Assuming the US can get enough testing capacity to determine the true infection and mortality percentages, and plans are devised to move equipment where it is needed, things could get back to the “new normal” or at least an “interim normal” fairly soon.

There is much speculation as to when we will re-open the economy as well as on possible second waves, as happened in Toronto after the first SARs outbreak.
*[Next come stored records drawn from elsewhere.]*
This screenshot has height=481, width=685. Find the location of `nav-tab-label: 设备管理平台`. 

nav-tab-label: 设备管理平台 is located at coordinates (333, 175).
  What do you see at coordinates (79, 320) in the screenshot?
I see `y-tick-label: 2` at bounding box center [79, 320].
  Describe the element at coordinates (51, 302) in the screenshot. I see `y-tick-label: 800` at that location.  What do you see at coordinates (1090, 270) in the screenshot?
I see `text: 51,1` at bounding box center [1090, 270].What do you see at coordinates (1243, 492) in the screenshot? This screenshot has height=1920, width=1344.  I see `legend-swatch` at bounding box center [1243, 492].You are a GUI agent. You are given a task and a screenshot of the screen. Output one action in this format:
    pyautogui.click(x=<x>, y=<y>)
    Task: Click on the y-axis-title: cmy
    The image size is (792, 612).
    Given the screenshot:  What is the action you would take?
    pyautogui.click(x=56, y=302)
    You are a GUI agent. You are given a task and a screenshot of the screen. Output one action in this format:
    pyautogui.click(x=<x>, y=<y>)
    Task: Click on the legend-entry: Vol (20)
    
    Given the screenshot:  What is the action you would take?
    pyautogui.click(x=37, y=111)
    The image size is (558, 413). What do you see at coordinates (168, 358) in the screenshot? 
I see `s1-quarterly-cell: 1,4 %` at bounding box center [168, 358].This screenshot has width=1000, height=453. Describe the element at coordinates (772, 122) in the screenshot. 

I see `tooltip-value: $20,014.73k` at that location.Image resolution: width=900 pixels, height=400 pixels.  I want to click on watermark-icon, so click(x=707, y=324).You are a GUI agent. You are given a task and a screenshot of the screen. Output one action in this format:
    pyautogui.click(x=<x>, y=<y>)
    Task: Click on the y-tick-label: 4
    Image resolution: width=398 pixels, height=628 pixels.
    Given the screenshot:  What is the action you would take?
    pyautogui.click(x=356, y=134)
Until a vaccine is found, infection rates will likely increase when lockdowns are rolled back.  Countries about to lift lockdown restrictions are staging re-openings that put hotels and then conventions/meetings at the very end of the list.  Most hotel owners cannot afford to wait.

The US hotel industry has offered to house first responders, provide additional beds for non-critical, non-communicable patients, recovering Covid-patients, and even the homeless.  Thankfully, very little assistance has been required in those areas.

How do hotels create opportunities aligned with keeping society safe while still reviving our businesses?

What if US hotels focused on quarantine-safe re-integration efforts?  Some households have both vulnerable and non-vulnerable members.  What if hotels offered a low-cost or government-subsidized “safe haven” extended stay lodging in which vulnerable cohorts were only admitted after testing negative?  For those too frail to leave home but with family members that need to be out in the world, other hotels could offer transient lodging with “in-and-out privileges” to spare that cohort the fear of bringing the virus home.  Yes, families would be split, and visiting would happen across plexiglass shields.  Not ideal, but neither is destroying families thru economic ruin.  Now is the time for hotels to plan for the “interim normal” while social distancing is here to stay.